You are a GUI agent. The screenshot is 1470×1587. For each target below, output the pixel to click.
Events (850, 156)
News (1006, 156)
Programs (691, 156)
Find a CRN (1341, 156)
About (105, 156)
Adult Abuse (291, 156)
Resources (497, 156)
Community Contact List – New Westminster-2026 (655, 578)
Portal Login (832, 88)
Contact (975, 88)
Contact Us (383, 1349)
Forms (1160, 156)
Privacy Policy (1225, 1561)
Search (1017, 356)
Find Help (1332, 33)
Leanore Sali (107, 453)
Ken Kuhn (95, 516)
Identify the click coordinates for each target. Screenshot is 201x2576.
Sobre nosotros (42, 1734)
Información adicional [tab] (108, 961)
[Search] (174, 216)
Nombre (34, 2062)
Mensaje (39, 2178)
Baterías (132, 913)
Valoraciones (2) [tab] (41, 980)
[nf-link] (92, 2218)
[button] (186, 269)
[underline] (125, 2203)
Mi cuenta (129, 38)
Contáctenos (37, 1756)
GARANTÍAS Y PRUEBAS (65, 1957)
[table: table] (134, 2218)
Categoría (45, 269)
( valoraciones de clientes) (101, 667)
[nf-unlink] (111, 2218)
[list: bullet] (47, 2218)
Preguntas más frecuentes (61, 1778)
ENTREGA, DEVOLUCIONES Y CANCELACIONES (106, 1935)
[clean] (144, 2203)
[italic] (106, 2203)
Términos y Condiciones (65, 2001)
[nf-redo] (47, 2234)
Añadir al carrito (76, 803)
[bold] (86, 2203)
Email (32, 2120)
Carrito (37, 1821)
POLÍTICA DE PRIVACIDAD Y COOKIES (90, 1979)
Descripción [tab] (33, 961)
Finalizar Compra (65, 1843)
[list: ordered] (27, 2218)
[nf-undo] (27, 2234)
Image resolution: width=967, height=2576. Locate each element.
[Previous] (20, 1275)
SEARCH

■ WHAT THE TASK ASKS ■
Within the material above, output exactly the lines from the one with "Events (850, 156)" through the one with "Descripción [tab] (33, 961)", end lines included, and nothing besides.

■ ANSWER SECTION ■
Events (850, 156)
News (1006, 156)
Programs (691, 156)
Find a CRN (1341, 156)
About (105, 156)
Adult Abuse (291, 156)
Resources (497, 156)
Community Contact List – New Westminster-2026 (655, 578)
Portal Login (832, 88)
Contact (975, 88)
Contact Us (383, 1349)
Forms (1160, 156)
Privacy Policy (1225, 1561)
Search (1017, 356)
Find Help (1332, 33)
Leanore Sali (107, 453)
Ken Kuhn (95, 516)
Identify the click coordinates for each target. Screenshot is 201x2576.
Sobre nosotros (42, 1734)
Información adicional [tab] (108, 961)
[Search] (174, 216)
Nombre (34, 2062)
Mensaje (39, 2178)
Baterías (132, 913)
Valoraciones (2) [tab] (41, 980)
[nf-link] (92, 2218)
[button] (186, 269)
[underline] (125, 2203)
Mi cuenta (129, 38)
Contáctenos (37, 1756)
GARANTÍAS Y PRUEBAS (65, 1957)
[table: table] (134, 2218)
Categoría (45, 269)
( valoraciones de clientes) (101, 667)
[nf-unlink] (111, 2218)
[list: bullet] (47, 2218)
Preguntas más frecuentes (61, 1778)
ENTREGA, DEVOLUCIONES Y CANCELACIONES (106, 1935)
[clean] (144, 2203)
[italic] (106, 2203)
Términos y Condiciones (65, 2001)
[nf-redo] (47, 2234)
Añadir al carrito (76, 803)
[bold] (86, 2203)
Email (32, 2120)
Carrito (37, 1821)
POLÍTICA DE PRIVACIDAD Y COOKIES (90, 1979)
Descripción [tab] (33, 961)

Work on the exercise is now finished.